U.S. Navy Cpt. Byron Wiley

The program was created by U.S. Navy (Ret.) Capt. Byron Wiley, who approached then-president of Clemson Jim Barker with the idea in 2001. Wiley had a distinguished 30-year career as a U.S. Naval Flight Officer and was designated a “proven specialist” in human resource management and military intelligence. He spent time in service in England’s Royal Navy as part of the Military Personnel Exchange Program and was the first African American in the history of the U.S. Navy to serve as the personal aide to an admiral.

Wiley came to South Carolina after retiring from the Navy and immediately recognized the inequities in state’s education system. He devised the concept of the program to address the inequities he witnessed firsthand as a boy in Arkansas. With the support of President Barker, he used office funds to bring the first group of students to Clemson in the summer of 2002.

Lange gets emotional when she speaks of Wiley, who she knew and worked with during the program’s early years.

Cpt. Byron Wiley presenting a certificate of completion to one of the first Emerging Scholars graduates.

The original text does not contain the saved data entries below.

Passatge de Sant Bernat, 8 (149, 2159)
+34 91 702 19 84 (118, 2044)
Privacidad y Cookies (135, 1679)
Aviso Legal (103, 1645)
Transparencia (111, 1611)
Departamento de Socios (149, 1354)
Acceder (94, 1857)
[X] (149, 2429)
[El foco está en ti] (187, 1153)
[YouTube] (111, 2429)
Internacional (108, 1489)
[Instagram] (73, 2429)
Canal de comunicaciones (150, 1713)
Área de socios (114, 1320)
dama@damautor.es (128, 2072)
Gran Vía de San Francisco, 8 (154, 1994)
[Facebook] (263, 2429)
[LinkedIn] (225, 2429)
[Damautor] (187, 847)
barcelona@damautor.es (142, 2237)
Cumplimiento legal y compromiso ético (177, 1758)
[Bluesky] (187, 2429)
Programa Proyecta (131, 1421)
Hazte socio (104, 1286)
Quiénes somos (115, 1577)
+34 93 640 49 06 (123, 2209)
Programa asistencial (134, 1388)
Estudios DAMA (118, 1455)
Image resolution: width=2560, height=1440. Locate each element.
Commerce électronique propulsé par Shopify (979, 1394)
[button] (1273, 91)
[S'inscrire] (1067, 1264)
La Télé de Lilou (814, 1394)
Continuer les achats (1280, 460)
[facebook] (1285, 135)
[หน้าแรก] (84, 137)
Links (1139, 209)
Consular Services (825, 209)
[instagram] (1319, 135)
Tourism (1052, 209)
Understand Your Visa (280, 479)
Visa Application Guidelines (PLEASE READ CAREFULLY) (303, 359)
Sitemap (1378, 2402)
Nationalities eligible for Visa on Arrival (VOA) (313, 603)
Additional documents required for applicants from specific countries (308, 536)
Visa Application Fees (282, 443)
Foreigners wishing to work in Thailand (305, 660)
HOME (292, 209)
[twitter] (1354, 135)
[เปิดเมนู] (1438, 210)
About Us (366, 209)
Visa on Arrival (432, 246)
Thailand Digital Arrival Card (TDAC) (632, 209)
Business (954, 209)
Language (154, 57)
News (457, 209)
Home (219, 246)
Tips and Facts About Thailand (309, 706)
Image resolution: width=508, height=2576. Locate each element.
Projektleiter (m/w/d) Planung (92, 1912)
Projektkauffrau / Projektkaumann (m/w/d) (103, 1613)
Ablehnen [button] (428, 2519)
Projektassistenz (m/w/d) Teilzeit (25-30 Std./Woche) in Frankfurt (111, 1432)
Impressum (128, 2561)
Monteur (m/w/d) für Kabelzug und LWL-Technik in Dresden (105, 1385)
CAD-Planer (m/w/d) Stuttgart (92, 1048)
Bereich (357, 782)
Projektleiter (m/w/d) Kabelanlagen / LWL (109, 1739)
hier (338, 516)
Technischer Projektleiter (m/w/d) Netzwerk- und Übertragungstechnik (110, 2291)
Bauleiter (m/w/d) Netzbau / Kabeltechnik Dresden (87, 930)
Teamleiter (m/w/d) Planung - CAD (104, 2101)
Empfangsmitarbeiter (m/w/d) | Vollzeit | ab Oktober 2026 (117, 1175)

“This is really his legacy,” she said. “He is the reason I’m sitting here and the reason we’re having this 20th year celebration. It was his vision. Like me, he’s not from South Carolina, but that didn’t matter to him. He just really wanted to make a difference and saw a need. And he was someone who, when they see a need, they try to fill it.”

Program staff work with high school guidance counselors to identify freshmen who might be the first generation in their families to attend college and those students they believe will need extra motivation to get there. These students come to Clemson each summer for one- to three-week residential sessions and take classes in English, math, science, African-American history, public speaking and computer science. Students also attend academic workshops and visit at least 14 colleges while in the program.

“It’s so amazing that we have been doing this for 20 years!” said program director Sara Hanks, who took over as director in 2021 after working with the program for five years. “The program has had an amazing impact on the students and communities we serve. We just had 80 students on campus for their first experience with us and I look forward to the program being able to continue that for the next 20 years.”

Saturday’s event will feature speeches by Lange, Hanks, President Jim Clements and the program’s founder’s son, Alex Wiley.